Even so, the announcement has not been welcomed with open arms by all. Critics have questioned the technology's ability to be effective, especially on a scale of such magnitude; the site currently has 154 million members, with an average of 300,000 new users registering each day. Some fear the technology will create false positives, which occur when the technology flags files that do not violate copyrights. However, the technology is said to be highly accurate, with a 99% positive-recognition rate.
During the program's initial stages, MySpace will prohibit video or music clips that contain content from Universal Music Group, a subsidiary of Vivendi, and will also provide the technology to other organizations that wish to block their videos, as well. Currently, the site plans to continue enabling users to post authorized promotional video and audio from the Vivendi SA unit. Before the implementation of the new video-filtering process, MySpace usually only blocked video clips after copyright holders filed complaints.
Although MySpace officials say the suit is unrelated, in November, Universal Music Group filed a copyright-infringement lawsuit against MySpace after negotiations broke down over use of Universal's materials. According to court documents, Universal claimed that the site uses "the 'user-stolen' intellectual property of others" and that it is "a willing partner in that theft."
The lawsuit, which is currently pending, seeks unspecified damages that include a maximum of $150,000 for each video or song that was posted on the website without permission. (Universal also threatened Google, Inc.'s YouTube, a free video-sharing site, with a lawsuit in the fall; however, the two were able to reach an acceptable licensing agreement before the matter went to court. The company has filed copyright-infringement suits against Bolt and Sony's Grouper, as well.)
MySpace's new effort to prohibit the use of unauthorized copyrighted material seems to be a preventative measure taken to protect itself in the ever-changing and dynamic Internet age, especially as more and more well-known Internet companies are coming under fire. Earlier this month, for example, Google and Live Digital were forced to release the names of users who uploaded complete episodes of 24 and The Simpsons after 20th Century Fox filed suit. Additionally, Viacom recently forced YouTube to take down 100,000 videos that were being used illegally.

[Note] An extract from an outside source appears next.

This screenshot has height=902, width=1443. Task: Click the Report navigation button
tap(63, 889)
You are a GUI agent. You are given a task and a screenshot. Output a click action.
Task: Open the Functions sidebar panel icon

Only time will tell how these recent actions and reactions will affect the delicate balance between adhering to copyright laws while continuing to appease users. While websites such as MySpace do not want to break the law, they also do not want to drive away the individuals who make their businesses successes. Moreover, it will be interesting to see how these—as well as future—developments will impact the "fair use" of copyrighted video or music on the Internet.